Description of the task: What is needed is an exact copy of every line in the listing.

BEGIN

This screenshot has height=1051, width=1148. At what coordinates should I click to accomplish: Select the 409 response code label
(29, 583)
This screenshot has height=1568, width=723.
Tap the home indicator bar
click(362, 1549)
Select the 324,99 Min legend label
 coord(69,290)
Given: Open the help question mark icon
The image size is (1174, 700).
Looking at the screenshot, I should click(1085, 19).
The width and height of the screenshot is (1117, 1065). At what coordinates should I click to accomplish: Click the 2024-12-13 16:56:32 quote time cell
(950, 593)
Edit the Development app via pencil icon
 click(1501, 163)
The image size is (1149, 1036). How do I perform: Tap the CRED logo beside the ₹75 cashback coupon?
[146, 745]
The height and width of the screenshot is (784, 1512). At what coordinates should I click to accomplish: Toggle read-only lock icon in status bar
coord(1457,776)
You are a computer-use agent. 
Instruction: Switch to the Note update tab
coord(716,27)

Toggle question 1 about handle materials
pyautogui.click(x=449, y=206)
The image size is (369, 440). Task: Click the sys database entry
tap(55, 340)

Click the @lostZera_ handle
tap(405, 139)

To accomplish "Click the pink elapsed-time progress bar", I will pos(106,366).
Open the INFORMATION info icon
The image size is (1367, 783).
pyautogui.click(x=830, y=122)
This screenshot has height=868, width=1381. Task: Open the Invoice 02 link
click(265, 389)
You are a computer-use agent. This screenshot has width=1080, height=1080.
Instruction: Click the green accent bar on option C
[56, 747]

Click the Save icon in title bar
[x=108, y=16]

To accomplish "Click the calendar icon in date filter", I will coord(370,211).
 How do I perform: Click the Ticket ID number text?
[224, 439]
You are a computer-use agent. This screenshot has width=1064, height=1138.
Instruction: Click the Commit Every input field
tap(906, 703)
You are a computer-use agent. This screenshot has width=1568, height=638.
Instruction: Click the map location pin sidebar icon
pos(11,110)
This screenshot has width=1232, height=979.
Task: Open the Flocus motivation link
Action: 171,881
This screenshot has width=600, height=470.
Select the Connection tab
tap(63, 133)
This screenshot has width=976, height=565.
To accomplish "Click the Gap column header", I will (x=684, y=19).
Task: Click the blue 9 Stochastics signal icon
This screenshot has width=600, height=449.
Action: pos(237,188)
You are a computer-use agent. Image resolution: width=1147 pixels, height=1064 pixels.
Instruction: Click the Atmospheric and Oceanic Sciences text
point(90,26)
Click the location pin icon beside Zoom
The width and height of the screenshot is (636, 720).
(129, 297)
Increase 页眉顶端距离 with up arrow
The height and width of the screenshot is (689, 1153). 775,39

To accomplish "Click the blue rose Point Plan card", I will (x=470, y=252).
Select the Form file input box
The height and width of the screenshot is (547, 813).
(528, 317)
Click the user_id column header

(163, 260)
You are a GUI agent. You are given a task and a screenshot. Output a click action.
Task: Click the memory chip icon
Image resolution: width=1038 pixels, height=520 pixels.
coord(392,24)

END

Solved exercise:
This screenshot has height=1051, width=1148. At what coordinates should I click to accomplish: Select the 409 response code label
(29, 583)
This screenshot has height=1568, width=723.
Tap the home indicator bar
click(362, 1549)
Select the 324,99 Min legend label
 coord(69,290)
Given: Open the help question mark icon
The image size is (1174, 700).
Looking at the screenshot, I should click(1085, 19).
The width and height of the screenshot is (1117, 1065). At what coordinates should I click to accomplish: Click the 2024-12-13 16:56:32 quote time cell
(950, 593)
Edit the Development app via pencil icon
 click(1501, 163)
The image size is (1149, 1036). How do I perform: Tap the CRED logo beside the ₹75 cashback coupon?
[146, 745]
The height and width of the screenshot is (784, 1512). At what coordinates should I click to accomplish: Toggle read-only lock icon in status bar
coord(1457,776)
You are a computer-use agent. 
Instruction: Switch to the Note update tab
coord(716,27)

Toggle question 1 about handle materials
pyautogui.click(x=449, y=206)
The image size is (369, 440). Task: Click the sys database entry
tap(55, 340)

Click the @lostZera_ handle
tap(405, 139)

To accomplish "Click the pink elapsed-time progress bar", I will pos(106,366).
Open the INFORMATION info icon
The image size is (1367, 783).
pyautogui.click(x=830, y=122)
This screenshot has height=868, width=1381. Task: Open the Invoice 02 link
click(265, 389)
You are a computer-use agent. This screenshot has width=1080, height=1080.
Instruction: Click the green accent bar on option C
[56, 747]

Click the Save icon in title bar
[x=108, y=16]

To accomplish "Click the calendar icon in date filter", I will coord(370,211).
 How do I perform: Click the Ticket ID number text?
[224, 439]
You are a computer-use agent. This screenshot has width=1064, height=1138.
Instruction: Click the Commit Every input field
tap(906, 703)
You are a computer-use agent. This screenshot has width=1568, height=638.
Instruction: Click the map location pin sidebar icon
pos(11,110)
This screenshot has width=1232, height=979.
Task: Open the Flocus motivation link
Action: 171,881
This screenshot has width=600, height=470.
Select the Connection tab
tap(63, 133)
This screenshot has width=976, height=565.
To accomplish "Click the Gap column header", I will (x=684, y=19).
Task: Click the blue 9 Stochastics signal icon
This screenshot has width=600, height=449.
Action: pos(237,188)
You are a computer-use agent. Image resolution: width=1147 pixels, height=1064 pixels.
Instruction: Click the Atmospheric and Oceanic Sciences text
point(90,26)
Click the location pin icon beside Zoom
The width and height of the screenshot is (636, 720).
(129, 297)
Increase 页眉顶端距离 with up arrow
The height and width of the screenshot is (689, 1153). 775,39

To accomplish "Click the blue rose Point Plan card", I will (x=470, y=252).
Select the Form file input box
The height and width of the screenshot is (547, 813).
(528, 317)
Click the user_id column header

(163, 260)
You are a GUI agent. You are given a task and a screenshot. Output a click action.
Task: Click the memory chip icon
Image resolution: width=1038 pixels, height=520 pixels.
coord(392,24)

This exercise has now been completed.